I had my shoulder injected today, to treat biceps tendonitis brought on by hauling around the World’s Clingiest Toddler. I was a little nervous, but it didn’t even hurt, and afterward I felt like the Tin Man coming back to life.
I like to be a patient from time to time just to see what it’s like on the Other Side. Of course I don’t get to see things from a true patient perspective; I’m treated somewhat differently when people know I’m a doctor. You might be surprised to know, however, that the treatment is usually worse.
Not intentionally so, of course. See, when treating a fellow health care worker, everyone gets very kid-glovey and hyperconscious of everything they’re doing. So some slightly unpleasant things might not get done – rectal exams, say, or questions about substance use – and some unnecessary things – extra tests that do more harm than good – do. In addition, people tend to assume you know more than you really do. For instance, when I was doing the infertility thing, I missed some important instructions up front because everyone assumed I must know all about this stuff.

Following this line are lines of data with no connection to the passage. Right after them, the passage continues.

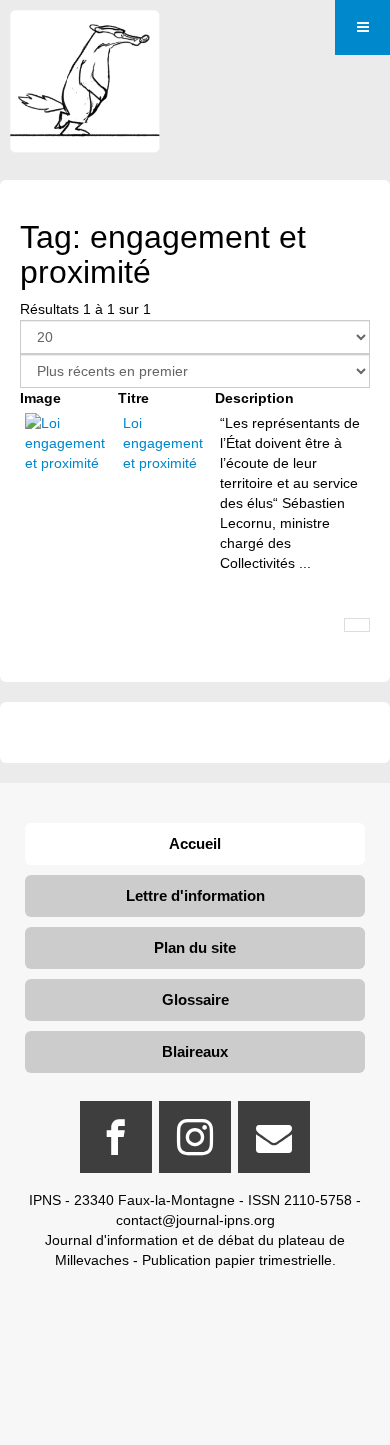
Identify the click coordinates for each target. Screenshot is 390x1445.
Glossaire (195, 999)
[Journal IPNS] (85, 37)
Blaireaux (195, 1051)
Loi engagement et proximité (163, 443)
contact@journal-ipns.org (195, 1220)
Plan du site (195, 947)
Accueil (195, 843)
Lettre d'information (195, 895)
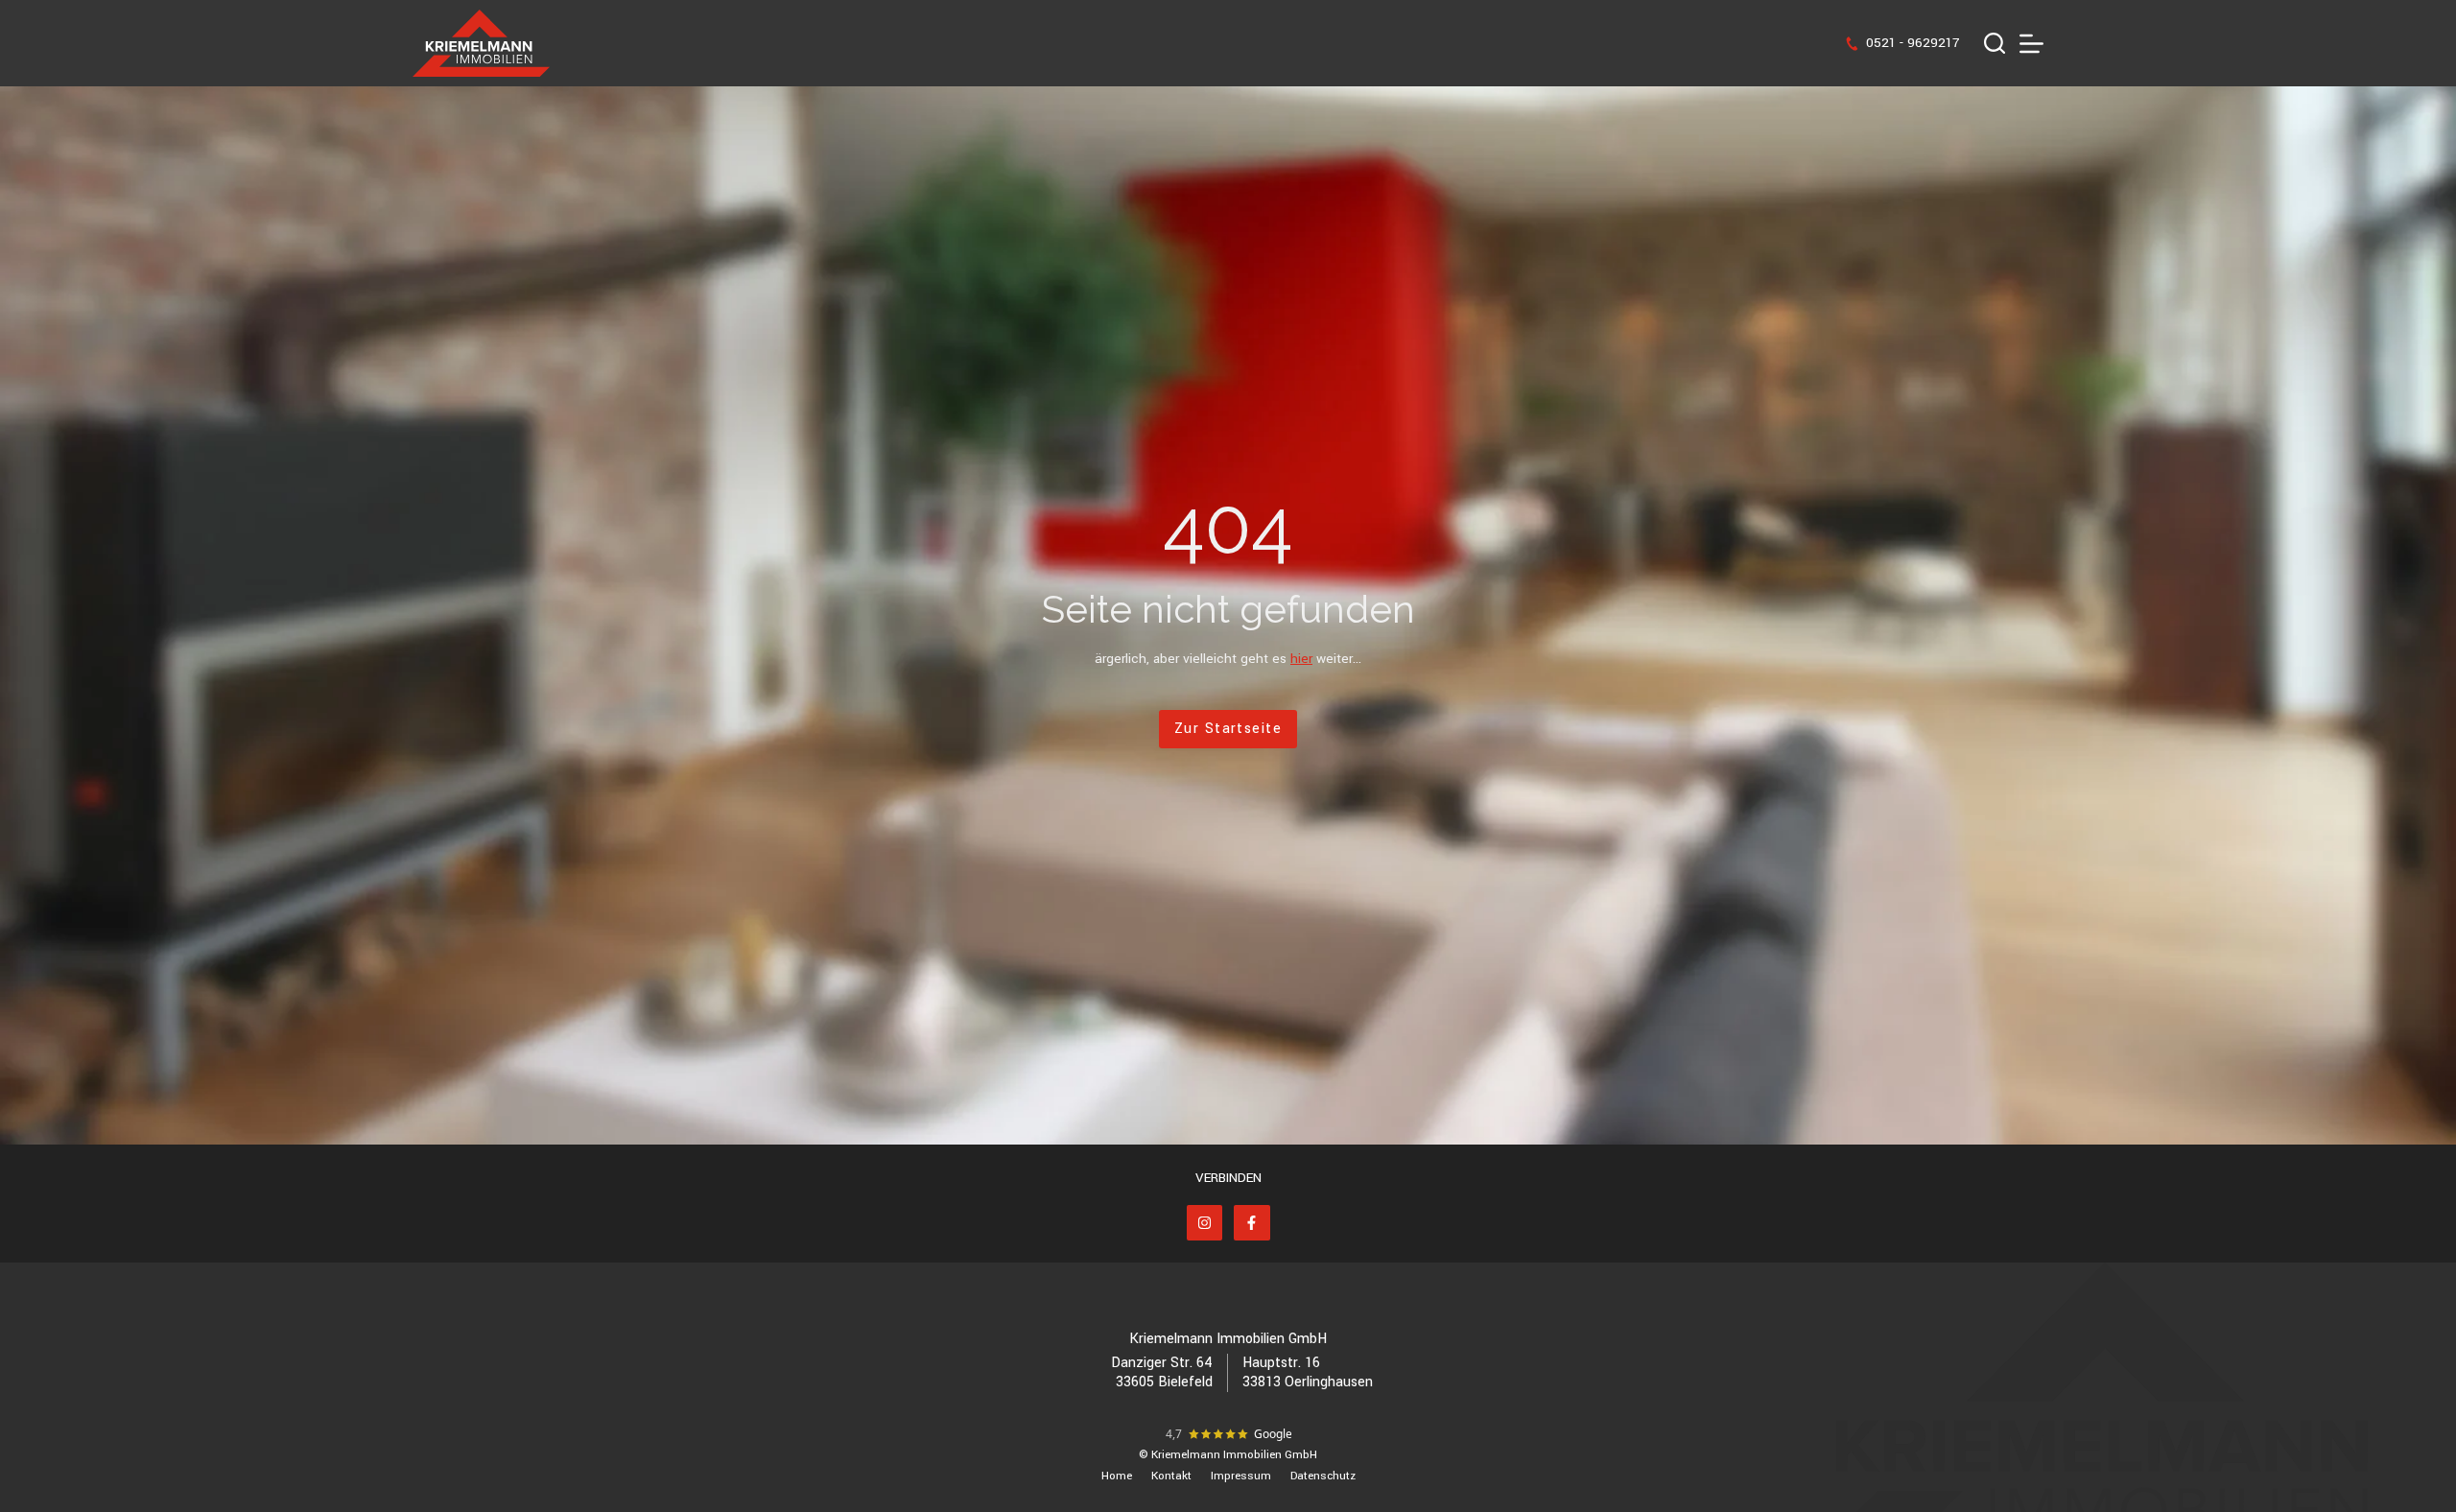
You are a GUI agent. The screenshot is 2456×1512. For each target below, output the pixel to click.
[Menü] (2031, 44)
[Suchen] (1994, 43)
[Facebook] (1252, 1223)
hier (1301, 659)
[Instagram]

Whenever possible I hide the fact that I’m a physician. I got away with this for two days after I had my baby. The second afternoon, one of the aides came in looking a little odd, and finally said shyly, “We didn’t know you were a doctor – you’re so nice.” (Which made me feel good about myself but lousy about my profession.) But because I’d kept it secret, the nurses had felt free to give me very helpful instructions on how to care for my stitches and my baby, information that I might otherwise have missed out on.
Does this happen in other professions?